Paris (AFP)

"Solitude", heroine of the resistance of slaves in Guadeloupe in the nineteenth century has since Saturday a garden in her name in Paris, before soon becoming the first black woman to have her statue in the French capital.

"Soon, a statue of this heroine, the very first representing a black woman in Paris, will be installed there" tweeted the socialist mayor of Paris Anne Hidalgo, after the inauguration of the garden in the north of the city.

Born around 1772 to an African slave and a white sailor, she was one of the many women resisting the French troops.

In May 1802, the latter had landed on the island of Guadeloupe, in the West Indies, on the orders of Bonaparte, to restore slavery abolished in 1794.

Pregnant, Solitude joined the fighting before being arrested and sentenced to death.

She was hanged on November 29, 1802, the day after she gave birth.

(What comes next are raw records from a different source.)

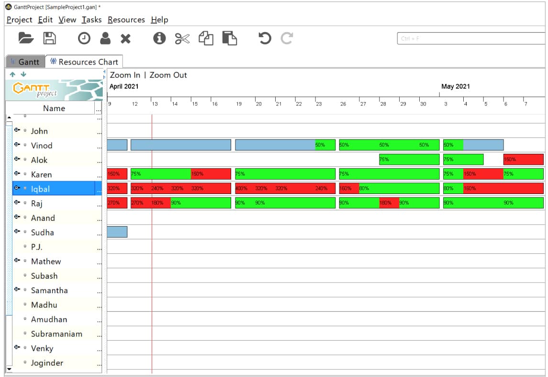Click the Cut scissors icon
The height and width of the screenshot is (377, 548).
[x=182, y=39]
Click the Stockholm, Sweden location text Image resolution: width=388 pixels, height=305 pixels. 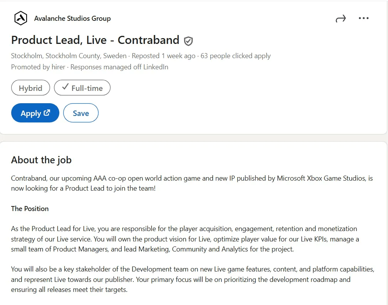[x=69, y=56]
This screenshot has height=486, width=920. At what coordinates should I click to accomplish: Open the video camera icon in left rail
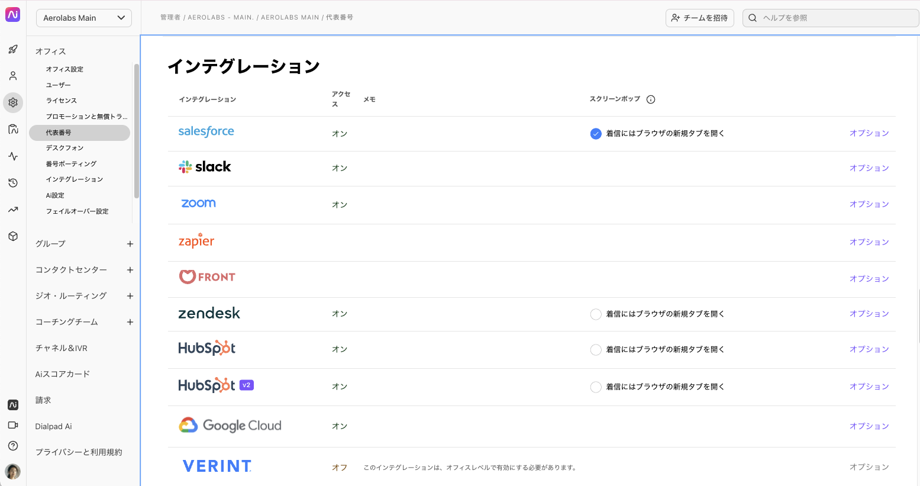click(13, 425)
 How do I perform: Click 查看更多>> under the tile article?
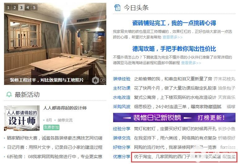pyautogui.click(x=172, y=37)
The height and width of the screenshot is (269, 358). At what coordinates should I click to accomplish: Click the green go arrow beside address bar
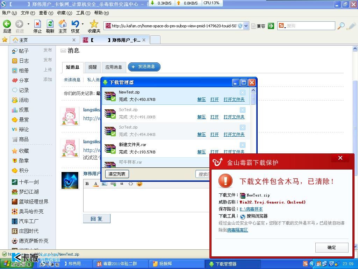pyautogui.click(x=271, y=26)
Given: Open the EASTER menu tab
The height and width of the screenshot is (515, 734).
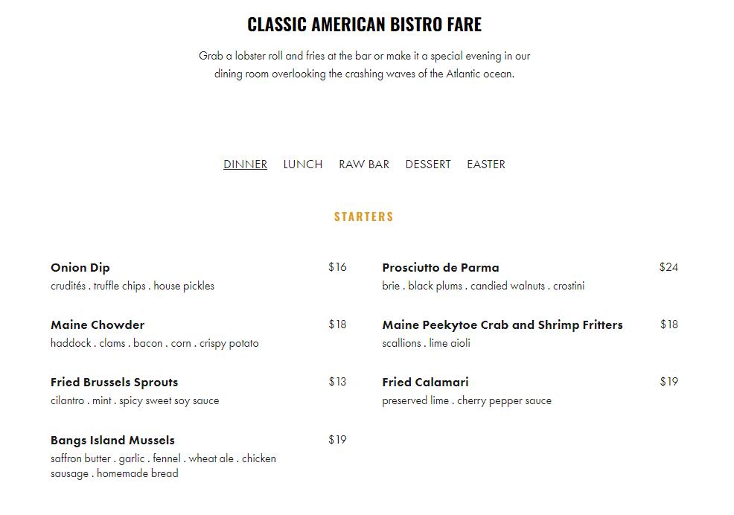Looking at the screenshot, I should point(485,164).
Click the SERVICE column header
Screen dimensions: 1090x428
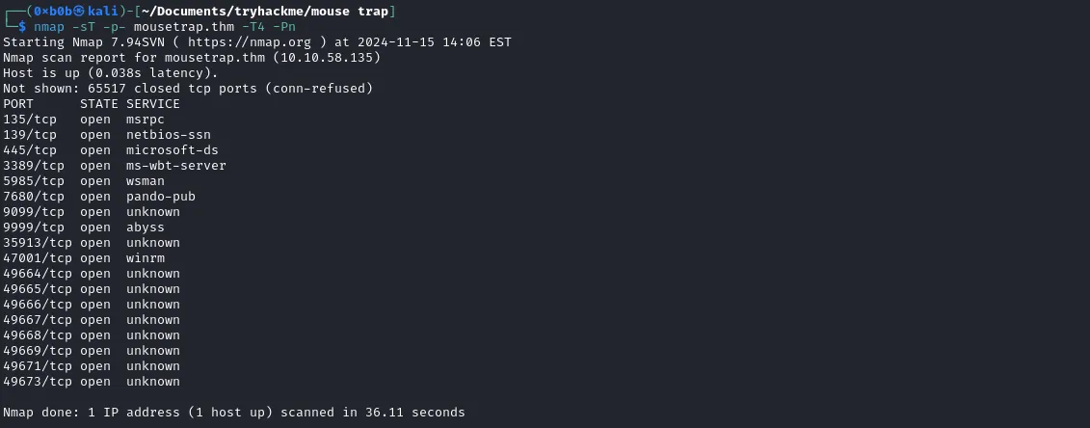[x=153, y=104]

It is "an important moment, because it inscribes the name of a woman who, by her courage and her commitment to justice and dignity, paved the way with others towards a definitive abolition of slavery. in France ", declared Mrs. Hidalgo during the inauguration of this garden.

In the West Indies, anti-colonialist activists debunked statues, including that of Joséphine de Beauharnais, wife of Napoleon I who re-established slavery, and demanded that black figures of emancipation be put forward.

In early July, the French government published a book listing 100 Africans who fought for France in the hope that some would be honored by a public space, an "educational" response to the temptation to unbolt the statues.